49.3 : « Assumer des choix »
Sur l’éventualité d’un recours au 49.3, Marc Fesneau adopte une position pragmatique. Il refuse d’en faire un tabou démocratique :
« Le 49.3, c’est le gouvernement qui engage sa responsabilité. Si les parlementaires votent contre, le gouvernement est renversé. Si ce n’est pas démocratique, je ne sais pas ce que c’est. »
Il observe que certaines forces politiques, notamment au Parti socialiste, évoquent cette option en privé sans l’assumer publiquement. Pour lui, la cohérence politique suppose d’assumer ses choix : refuser le budget ou accepter qu’un pays ait besoin d’un cadre financier stable.
Crise agricole : « Une instrumentalisation politique »
Sur la crise agricole, Marc Fesneau insiste sur sa dimension d’abord sanitaire, liée à des décisions difficiles mais scientifiquement fondées. Il reconnaît la violence des mesures pour les éleveurs, tout en appelant à ne pas céder aux discours complotistes.
« Un responsable public ne peut pas être un apprenti sorcier. »
Il rappelle les enjeux : une maladie à forte mortalité qui, si elle se généralisait, pourrait entraîner la mort de centaines de milliers de bovins. Les protocoles peuvent évoluer, notamment avec la vaccination, mais uniquement sur des bases scientifiques solides.
Surtout, il dénonce la récupération politique :
« La France insoumise et le Rassemblement national essaient de s’en saisir pour en faire un objet politique. »
Selon lui, les agriculteurs sont de bonne foi, mais certains acteurs politiques tentent de « jouer » avec leur détresse, tout en bloquant par ailleurs les textes visant à alléger les contraintes pesant sur les filières agricoles.
Mercosur : « Dire la vérité aux agriculteurs »
Enfin, interrogé sur l’accord Mercosur, Marc Fesneau se montre prudent. Il rappelle que la France a posé des conditions claires : clauses de réciprocité, mesures miroir et clauses de sauvegarde permettant de suspendre les importations en cas de déséquilibre des marchés.

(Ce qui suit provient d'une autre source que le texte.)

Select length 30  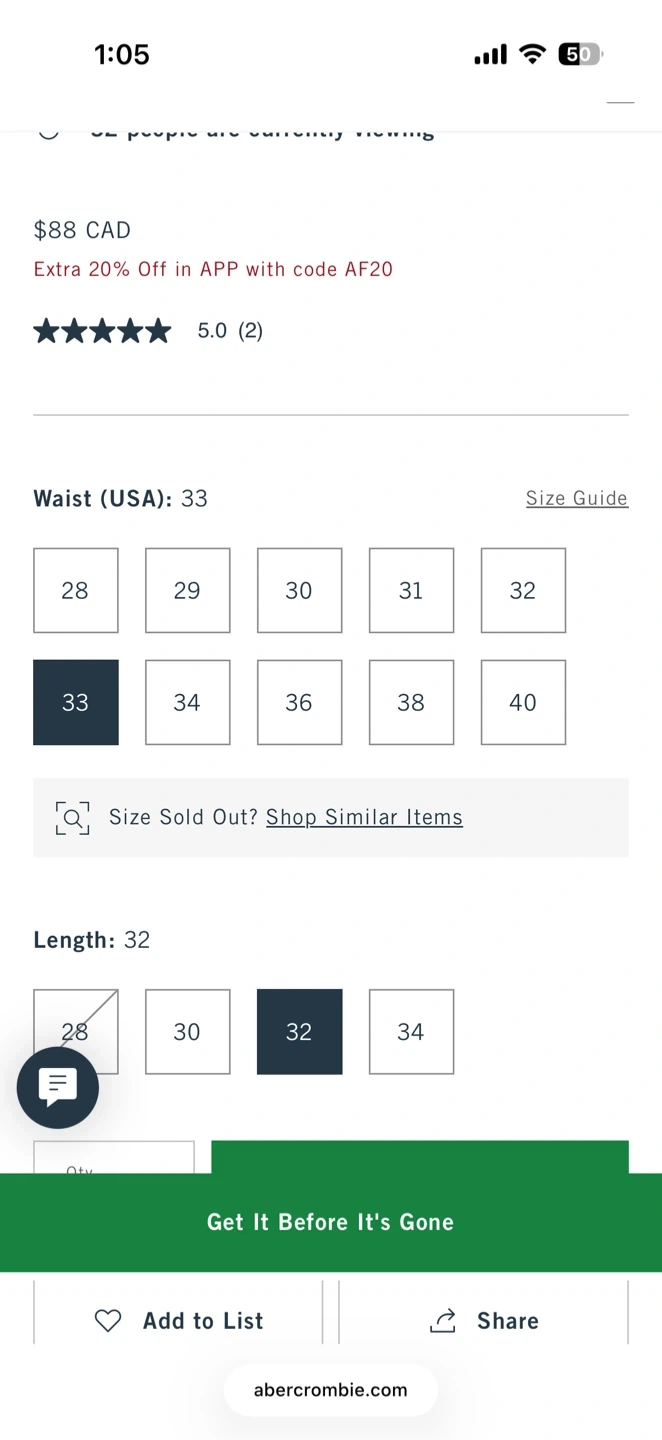pos(188,1032)
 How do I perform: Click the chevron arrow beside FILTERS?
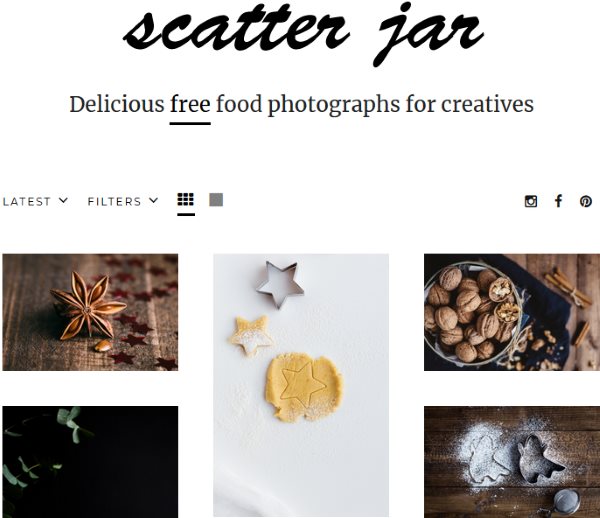coord(153,200)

« On ne peut pas demander des garanties et, si on les obtient, dire qu’on ne signera pas. »
Il souligne également les limites de la méthode européenne : un accord négocié depuis vingt-cinq ans, largement invisible du débat public jusqu’à sa phase finale. Mais pour lui, le cœur du problème agricole demeure structurel : compétitivité, accès à l’eau, charges et sécurisation des contrats.